A. La constitution de l'entreprise unique :

Le I de l'article 1er du projet refond l'ensemble des dispositions du I de l'article 44 de la loi du 30 septembre 1986 et substitue aux différentes sociétés existantes une société nationale de programme unique, dénommée France Télévisions.

Ce faisant, il confère à la société France Télévisions la qualité de société nationale de programme : celle-ci n'aura donc plus comme objet principal de coordonner l'activité de conception et de programmation d'émissions de télévision et de radio des sociétés nationales de programme placées sous sa domination, mais de concevoir et de programmer directement ces émissions .

En conséquence, toute référence aux anciennes sociétés nationales de programme détenues par la holding France Télévisions disparaît. Du point de vue juridique, celles-ci n'ont en effet plus d'existence propre. L'article 51 du projet de loi règle la fusion-absorption des sociétés France 2, France 3, France 4, France 5 et RFO par la société France Télévisions.

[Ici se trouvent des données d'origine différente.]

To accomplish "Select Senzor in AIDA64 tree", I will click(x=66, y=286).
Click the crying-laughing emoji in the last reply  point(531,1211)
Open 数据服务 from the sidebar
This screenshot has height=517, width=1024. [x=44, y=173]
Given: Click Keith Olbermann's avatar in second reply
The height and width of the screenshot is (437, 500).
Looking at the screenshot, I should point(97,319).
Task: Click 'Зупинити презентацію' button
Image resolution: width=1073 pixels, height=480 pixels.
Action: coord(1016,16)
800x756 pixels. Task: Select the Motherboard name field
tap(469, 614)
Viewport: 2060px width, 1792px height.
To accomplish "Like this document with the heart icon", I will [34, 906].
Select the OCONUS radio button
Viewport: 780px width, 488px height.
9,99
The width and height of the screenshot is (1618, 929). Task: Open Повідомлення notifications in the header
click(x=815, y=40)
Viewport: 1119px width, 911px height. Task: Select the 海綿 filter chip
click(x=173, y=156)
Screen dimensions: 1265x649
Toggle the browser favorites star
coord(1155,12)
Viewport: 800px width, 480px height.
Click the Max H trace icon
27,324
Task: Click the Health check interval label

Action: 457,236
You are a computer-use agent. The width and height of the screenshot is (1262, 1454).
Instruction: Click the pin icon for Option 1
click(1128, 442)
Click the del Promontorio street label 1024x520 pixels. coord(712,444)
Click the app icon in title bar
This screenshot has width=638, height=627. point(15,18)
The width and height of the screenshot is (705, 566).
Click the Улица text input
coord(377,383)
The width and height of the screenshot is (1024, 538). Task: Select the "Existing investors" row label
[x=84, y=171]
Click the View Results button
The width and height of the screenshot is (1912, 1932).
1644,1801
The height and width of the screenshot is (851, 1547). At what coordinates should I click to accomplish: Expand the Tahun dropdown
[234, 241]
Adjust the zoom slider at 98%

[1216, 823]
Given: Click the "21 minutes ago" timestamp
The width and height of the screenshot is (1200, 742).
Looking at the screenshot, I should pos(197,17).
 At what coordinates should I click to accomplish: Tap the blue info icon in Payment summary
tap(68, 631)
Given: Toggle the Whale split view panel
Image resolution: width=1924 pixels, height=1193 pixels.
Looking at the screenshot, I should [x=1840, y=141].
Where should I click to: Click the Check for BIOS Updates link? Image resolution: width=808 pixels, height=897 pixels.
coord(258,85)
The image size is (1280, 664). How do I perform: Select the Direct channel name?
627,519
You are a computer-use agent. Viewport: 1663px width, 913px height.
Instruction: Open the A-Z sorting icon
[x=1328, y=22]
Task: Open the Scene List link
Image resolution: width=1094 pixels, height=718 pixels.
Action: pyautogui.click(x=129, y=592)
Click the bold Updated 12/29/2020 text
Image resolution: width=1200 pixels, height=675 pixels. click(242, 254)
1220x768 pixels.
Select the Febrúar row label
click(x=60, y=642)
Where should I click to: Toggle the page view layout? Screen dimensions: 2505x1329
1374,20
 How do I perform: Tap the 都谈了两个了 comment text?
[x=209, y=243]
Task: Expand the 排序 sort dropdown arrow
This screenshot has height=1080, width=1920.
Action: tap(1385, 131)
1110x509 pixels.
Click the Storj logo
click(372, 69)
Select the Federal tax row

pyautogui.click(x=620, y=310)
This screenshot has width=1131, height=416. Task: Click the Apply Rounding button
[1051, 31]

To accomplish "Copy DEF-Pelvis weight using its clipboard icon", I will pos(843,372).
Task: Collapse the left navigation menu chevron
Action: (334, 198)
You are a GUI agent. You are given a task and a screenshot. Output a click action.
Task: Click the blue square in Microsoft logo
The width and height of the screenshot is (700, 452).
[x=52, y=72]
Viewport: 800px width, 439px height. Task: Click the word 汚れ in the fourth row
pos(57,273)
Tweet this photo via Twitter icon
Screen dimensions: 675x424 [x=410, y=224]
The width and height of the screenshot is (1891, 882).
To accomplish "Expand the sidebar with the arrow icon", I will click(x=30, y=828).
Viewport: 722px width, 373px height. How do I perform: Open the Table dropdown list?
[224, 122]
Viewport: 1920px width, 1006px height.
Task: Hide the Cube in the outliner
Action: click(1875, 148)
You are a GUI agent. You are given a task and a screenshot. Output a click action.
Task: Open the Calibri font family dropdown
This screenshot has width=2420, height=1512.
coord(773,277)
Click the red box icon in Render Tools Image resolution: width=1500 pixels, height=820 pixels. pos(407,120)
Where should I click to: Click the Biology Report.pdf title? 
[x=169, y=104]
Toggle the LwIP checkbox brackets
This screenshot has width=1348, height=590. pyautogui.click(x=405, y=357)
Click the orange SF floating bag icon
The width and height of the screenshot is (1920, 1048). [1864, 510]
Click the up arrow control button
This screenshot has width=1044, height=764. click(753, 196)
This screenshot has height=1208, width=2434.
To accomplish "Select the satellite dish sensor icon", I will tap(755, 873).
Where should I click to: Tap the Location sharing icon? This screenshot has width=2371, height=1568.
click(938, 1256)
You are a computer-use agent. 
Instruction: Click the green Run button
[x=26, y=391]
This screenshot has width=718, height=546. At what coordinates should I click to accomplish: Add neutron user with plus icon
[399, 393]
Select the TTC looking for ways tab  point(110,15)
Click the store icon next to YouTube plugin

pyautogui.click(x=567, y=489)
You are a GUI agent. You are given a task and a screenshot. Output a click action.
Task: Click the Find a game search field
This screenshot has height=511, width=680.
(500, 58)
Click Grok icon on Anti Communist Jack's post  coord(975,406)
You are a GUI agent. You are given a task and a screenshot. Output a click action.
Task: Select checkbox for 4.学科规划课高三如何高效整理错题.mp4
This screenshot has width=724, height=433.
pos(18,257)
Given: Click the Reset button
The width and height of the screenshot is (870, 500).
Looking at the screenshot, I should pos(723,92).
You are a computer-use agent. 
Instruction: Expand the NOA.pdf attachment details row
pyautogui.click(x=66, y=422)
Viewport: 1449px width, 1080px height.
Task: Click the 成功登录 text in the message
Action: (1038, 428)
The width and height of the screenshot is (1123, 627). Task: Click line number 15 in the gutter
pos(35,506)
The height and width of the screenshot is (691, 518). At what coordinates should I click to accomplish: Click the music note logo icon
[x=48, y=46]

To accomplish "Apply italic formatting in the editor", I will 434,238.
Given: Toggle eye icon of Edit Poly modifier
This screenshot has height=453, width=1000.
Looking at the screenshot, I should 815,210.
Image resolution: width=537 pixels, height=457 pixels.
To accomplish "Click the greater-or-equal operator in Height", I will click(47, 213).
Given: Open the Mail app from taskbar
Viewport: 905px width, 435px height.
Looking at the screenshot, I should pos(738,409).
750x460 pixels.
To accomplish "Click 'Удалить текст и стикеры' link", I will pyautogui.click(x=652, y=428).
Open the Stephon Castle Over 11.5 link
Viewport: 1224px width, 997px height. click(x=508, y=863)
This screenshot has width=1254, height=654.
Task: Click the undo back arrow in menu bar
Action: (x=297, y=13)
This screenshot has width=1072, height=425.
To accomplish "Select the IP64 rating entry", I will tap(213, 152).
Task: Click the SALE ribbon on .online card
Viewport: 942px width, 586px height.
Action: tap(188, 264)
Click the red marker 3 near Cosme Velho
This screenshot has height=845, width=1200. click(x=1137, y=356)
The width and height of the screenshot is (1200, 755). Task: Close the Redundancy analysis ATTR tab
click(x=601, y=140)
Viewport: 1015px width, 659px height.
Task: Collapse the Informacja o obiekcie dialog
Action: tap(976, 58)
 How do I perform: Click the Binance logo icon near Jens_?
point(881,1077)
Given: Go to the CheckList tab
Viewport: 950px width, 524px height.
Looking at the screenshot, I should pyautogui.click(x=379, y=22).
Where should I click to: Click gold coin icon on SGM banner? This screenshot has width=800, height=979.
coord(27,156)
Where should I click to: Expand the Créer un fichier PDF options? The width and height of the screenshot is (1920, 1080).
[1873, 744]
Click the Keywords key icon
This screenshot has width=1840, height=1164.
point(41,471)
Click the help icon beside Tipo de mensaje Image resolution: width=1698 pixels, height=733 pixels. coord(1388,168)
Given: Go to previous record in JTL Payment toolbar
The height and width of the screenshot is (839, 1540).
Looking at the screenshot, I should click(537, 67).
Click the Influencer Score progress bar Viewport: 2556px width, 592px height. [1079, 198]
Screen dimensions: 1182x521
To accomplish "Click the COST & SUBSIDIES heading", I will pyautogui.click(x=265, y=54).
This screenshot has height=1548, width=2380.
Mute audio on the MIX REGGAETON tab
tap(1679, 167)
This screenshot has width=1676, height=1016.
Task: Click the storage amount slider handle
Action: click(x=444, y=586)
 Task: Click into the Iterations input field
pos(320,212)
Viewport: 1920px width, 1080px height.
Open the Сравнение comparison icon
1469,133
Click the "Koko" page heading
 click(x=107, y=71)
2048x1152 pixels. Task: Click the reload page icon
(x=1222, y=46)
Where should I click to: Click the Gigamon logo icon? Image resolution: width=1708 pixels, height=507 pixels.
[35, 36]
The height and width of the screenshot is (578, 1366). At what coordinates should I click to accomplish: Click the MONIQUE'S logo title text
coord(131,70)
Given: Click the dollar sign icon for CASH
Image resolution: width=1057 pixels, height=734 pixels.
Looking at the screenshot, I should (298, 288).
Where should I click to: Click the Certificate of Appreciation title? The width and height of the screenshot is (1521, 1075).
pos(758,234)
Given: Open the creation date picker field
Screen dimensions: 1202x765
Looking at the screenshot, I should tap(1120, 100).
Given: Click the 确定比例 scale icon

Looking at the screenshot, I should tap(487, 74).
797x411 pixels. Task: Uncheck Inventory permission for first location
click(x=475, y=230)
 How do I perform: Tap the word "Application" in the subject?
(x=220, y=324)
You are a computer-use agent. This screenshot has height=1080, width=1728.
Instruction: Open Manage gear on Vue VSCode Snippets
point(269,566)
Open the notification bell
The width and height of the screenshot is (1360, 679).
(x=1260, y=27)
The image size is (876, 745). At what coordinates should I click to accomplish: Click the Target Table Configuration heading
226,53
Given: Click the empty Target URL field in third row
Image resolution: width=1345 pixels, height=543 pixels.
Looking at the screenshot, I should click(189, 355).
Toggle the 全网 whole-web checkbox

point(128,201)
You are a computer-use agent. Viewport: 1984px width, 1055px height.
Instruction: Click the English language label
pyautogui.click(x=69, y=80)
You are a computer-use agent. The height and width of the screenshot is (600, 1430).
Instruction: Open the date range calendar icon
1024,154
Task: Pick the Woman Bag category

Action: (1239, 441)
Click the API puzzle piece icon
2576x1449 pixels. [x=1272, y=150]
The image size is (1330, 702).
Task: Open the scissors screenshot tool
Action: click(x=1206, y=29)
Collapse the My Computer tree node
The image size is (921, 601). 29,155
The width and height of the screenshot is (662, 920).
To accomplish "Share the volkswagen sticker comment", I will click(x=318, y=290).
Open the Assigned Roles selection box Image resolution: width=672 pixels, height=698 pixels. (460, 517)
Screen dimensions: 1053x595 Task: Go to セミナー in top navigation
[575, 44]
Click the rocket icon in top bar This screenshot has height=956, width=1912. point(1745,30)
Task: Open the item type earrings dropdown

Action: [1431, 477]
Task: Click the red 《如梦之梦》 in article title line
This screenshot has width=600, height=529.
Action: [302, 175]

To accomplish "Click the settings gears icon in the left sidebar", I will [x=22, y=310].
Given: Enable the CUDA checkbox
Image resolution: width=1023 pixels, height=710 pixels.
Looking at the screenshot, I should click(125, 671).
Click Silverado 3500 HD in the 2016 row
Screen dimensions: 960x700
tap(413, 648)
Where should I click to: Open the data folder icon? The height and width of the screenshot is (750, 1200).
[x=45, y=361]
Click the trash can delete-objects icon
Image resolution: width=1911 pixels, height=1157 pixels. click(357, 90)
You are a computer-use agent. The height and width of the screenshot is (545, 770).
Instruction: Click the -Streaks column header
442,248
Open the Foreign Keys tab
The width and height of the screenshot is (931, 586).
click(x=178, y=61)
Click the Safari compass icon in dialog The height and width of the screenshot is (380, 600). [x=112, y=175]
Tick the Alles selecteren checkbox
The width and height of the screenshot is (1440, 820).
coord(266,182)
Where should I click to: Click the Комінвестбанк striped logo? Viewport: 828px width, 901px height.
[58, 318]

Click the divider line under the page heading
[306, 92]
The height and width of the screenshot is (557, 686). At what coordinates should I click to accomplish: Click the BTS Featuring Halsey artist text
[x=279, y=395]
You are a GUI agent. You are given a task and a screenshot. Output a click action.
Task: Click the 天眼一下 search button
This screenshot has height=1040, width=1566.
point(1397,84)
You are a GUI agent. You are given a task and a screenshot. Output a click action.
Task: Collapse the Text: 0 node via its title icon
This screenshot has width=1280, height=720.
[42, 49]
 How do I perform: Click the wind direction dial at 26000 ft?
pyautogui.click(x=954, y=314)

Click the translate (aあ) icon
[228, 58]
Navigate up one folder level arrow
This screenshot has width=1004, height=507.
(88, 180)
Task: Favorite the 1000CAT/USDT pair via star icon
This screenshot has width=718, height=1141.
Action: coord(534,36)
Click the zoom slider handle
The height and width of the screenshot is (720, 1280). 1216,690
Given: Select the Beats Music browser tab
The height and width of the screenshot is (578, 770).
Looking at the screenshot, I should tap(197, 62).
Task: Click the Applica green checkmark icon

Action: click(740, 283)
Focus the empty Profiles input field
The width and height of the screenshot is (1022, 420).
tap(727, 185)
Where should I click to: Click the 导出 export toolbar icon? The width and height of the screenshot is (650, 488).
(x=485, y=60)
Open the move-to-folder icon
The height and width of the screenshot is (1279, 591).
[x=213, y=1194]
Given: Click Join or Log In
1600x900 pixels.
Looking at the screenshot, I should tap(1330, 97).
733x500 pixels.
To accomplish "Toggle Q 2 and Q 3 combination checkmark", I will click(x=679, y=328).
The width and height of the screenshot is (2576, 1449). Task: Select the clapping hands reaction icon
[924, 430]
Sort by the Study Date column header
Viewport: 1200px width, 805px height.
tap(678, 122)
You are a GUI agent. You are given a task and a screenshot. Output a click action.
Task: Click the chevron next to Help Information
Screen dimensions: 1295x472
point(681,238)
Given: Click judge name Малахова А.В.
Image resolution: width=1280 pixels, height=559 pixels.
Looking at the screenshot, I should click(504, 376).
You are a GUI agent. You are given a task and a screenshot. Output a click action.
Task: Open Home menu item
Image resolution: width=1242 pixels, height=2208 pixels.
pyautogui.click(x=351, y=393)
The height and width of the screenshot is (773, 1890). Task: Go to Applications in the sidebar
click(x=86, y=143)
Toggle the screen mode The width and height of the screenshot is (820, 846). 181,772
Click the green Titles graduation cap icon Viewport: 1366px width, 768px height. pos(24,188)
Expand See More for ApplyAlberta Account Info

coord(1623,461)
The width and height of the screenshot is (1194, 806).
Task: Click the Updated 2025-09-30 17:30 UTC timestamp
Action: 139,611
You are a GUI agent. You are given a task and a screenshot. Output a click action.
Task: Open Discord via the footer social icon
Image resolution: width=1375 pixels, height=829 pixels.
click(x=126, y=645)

Si les sociétés qui en sont le support disparaissent, les antennes existantes ne disparaîtront pas. L'alinéa 4 de l'article 1 er renvoie en effet à la pluralité des services éditées par la société France Télévisions. De la même manière, l'article 3 renvoie à un « ensemble de services ». Ces dispositions garantissent que plusieurs chaînes demeureront et que leurs lignes éditoriales conserveront des différences significatives. Il reviendra au cahier des charges de France Télévision de définir celles-ci.

L'alinéa 3 de l'article 1 er met en effet à la charge de France Télévisions l'obligation d'assurer « la diversité et le pluralisme de ses programmes dans les conditions fixées par le cahier des charges prévu à l'article 48 ».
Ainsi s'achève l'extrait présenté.